Wednesday, February 02, 2011

How God works

Thanks in part to some upcoming changes in my life, I have been really busy lately. Too busy to get my workout on at the Y. I usually go three days a week at minimum, so to go four days without going makes me feel gross.

I've been working day shifts all week, so I get the rare treat of having options after work. So, of course, a historic blizzard has to smack the entire Midwest, covering it in a two-foot-thick blanket of snarl. I live across town from my job, so the commute was long and at times frightening. The windshield wouldn't stay clear for anything, but it was a moot point because there was nothing to see but white anyway. I had to keep checking my mirrors just to reassure myself that I did, in fact, still have functioning eyes.

Things only got worse throughout the day, and co-workers were imploring me not to take the drive back home if I had any other options. As it turns out, I had one: a married couple I'm friends with (who live a few blocks from my workplace) offered their place for the night. I take them up on their offer. One of my co-workers who lives near me (and had just braved a ride home) called and reminded me to stay with them, because she didn't think my car would handle the full trip home. I jokingly scoffed, but after warming up my car and scraping off the kudzu-like snow for half an hour (going through my second pair of shoes in the process), I concurred.
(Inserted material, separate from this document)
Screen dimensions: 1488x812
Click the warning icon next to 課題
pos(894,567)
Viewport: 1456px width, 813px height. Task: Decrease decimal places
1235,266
I've been to my friends' apartment several times. It's a short, easy drive from my job. I looked forward to hunkering down there for the night, hanging out, playing games and eating some healthy cuisine. 

A couple of things I hadn't considered: 1) most of the short drive is uphill; 2) the city was still trying to clear major arteries and had yet to come anywhere near these deserted downtown streets; 3) the city seemed to operate under the admittedly understandable premise that no one left their bedrooms that day, and anyone who did deserved anything they got.
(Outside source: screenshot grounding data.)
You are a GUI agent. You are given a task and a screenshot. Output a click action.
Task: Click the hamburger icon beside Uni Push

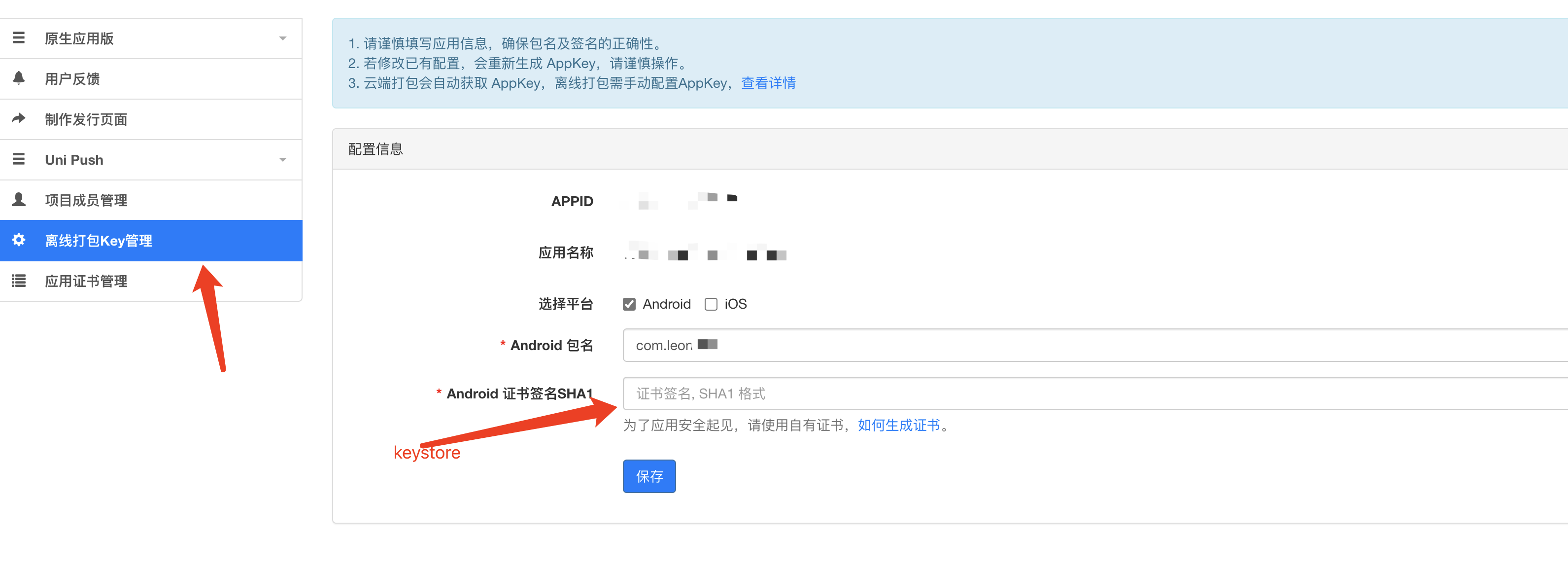(19, 159)
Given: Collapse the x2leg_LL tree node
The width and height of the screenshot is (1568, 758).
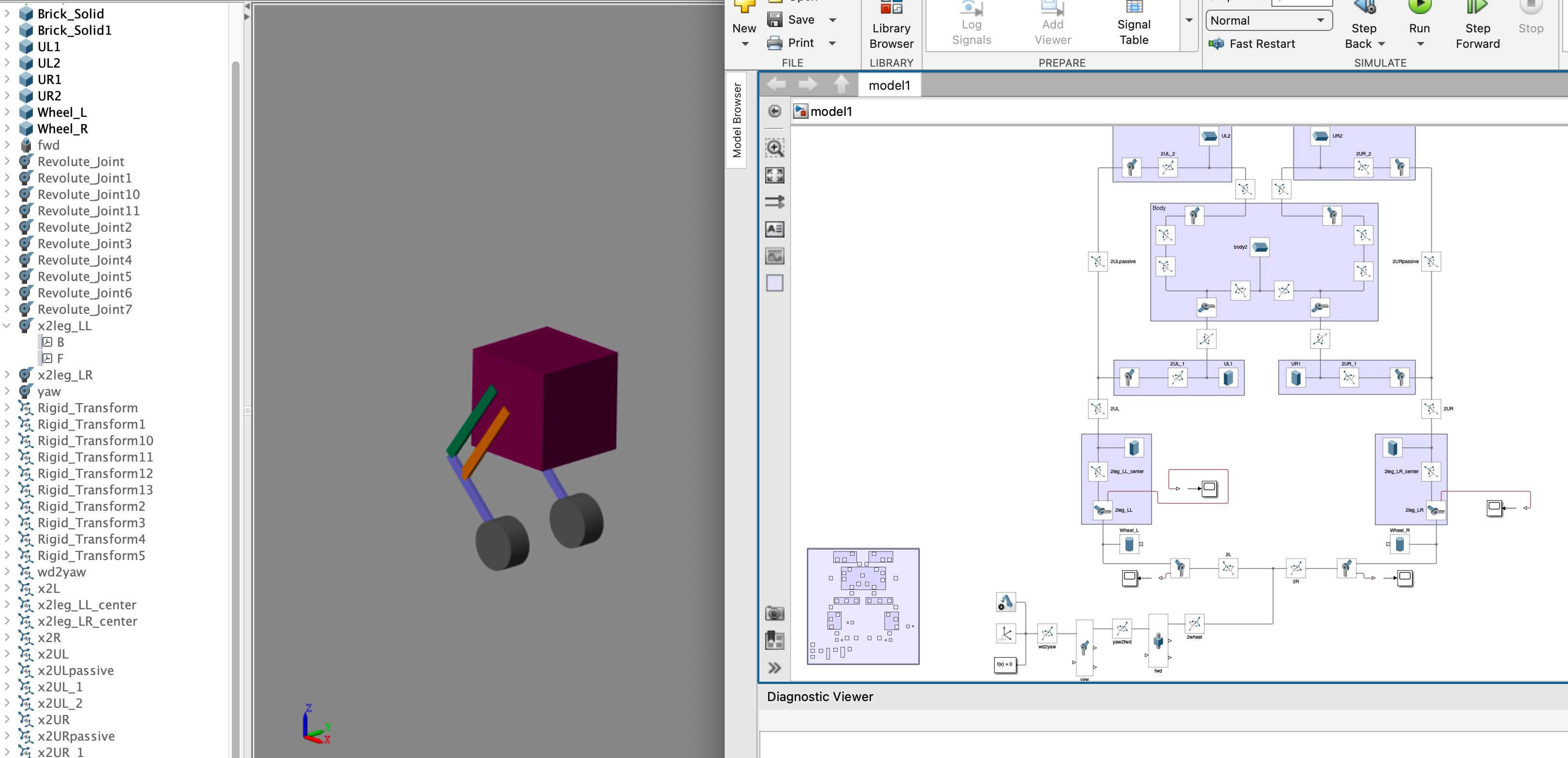Looking at the screenshot, I should point(7,326).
In other words, the downtown streets had become canvasses for the lovely natural work of art known as snow dunes. And my car is about as effective against those as, well, a dune buggy. I stalled close to five times in a three-block radius. At one point, I stalled in front of a frat house, and a frat guy banged on my driver's side door. This marked the only time I was ever relieved to hear someone doing that in this area.

"Where are you headed?" Frat Boy asked. 
"Anywhere that I can not get stuck," I replied. 
"No, seriously."
"Seriously. I'm trying to get to South Avenue, so however I can get there without this repeatedly happening."
"Well, you're not gonna find any place like that." (Someone's local.)

To his credit, Frat Boy pushed me out of my predicament, and I managed to make it nearly a full block before I got stuck again, right in the geographic middle of an intersection. This time, no one helped, and I had to shovel my way out. The shovel cracked nearly in half from the weight of the snow.

Then it happened again a few blocks later. Two guys noticed, but one kept on walking. The other guy offered, but I told him with resignation that it wasn't necessary because it'd just happen again in 10 feet. Didn't even break stride.

I decided to abort the plan to visit my friends and head on home, which sits along a major artery. The "close" option was taking far too long and soaking up too much of my tolerance. It was my second consecutive night of scuttling fun plans. Thanks, blizzard!

After a relatively uneventful commute on the expressway (save for the stranded Jeep with oversized wheels that appeared to have lost one), I get as close as three feet from a parking space when my car gets stuck in the middle of the parking lot. Really, really stuck. So stuck that I actually leave it on two separate occasions to go inside to warm up, get some water, etc. As you might expect, no one noticed, even with the hazard flashers in full strobe.

So I spent the next 45 minutes shoveling snow out of the undercarriage of my car, working hard to ensure I could see the bottom half of my wheels once again. I tried to move the car about 38 times, but it wouldn't budge, so I'd shovel some more. And some more. Shovel down, foot plant, slight bend, swing arms over my shoulder and toss snow. It didn't take too long to feel sore and worn out. It didn't help that my left ankle is all purple and swollen from a Sunday flag-football injury. Eventually, a neighbor walked out and helped push my car (very gradually) into the adjacent spot. We shared a snide laugh about how much our other neighbors suck in times of need.

So I got a long-overdue workout, a natural ice pack for my ankle and a chance to vent about how terrible everything is to someone who understands. And that's how God works.

And that's why I'm agnostic.


venessalewis said...

No wonder you hate snow.

Anonymous said...

Ian don't mess with God. It can always get worse.

rhonda said...

if god's playing around on blogger while the world goes to hell, he can kiss my ass anyway.

venessalewis said...

*Giggle. Is Anonymous your mom Ian?!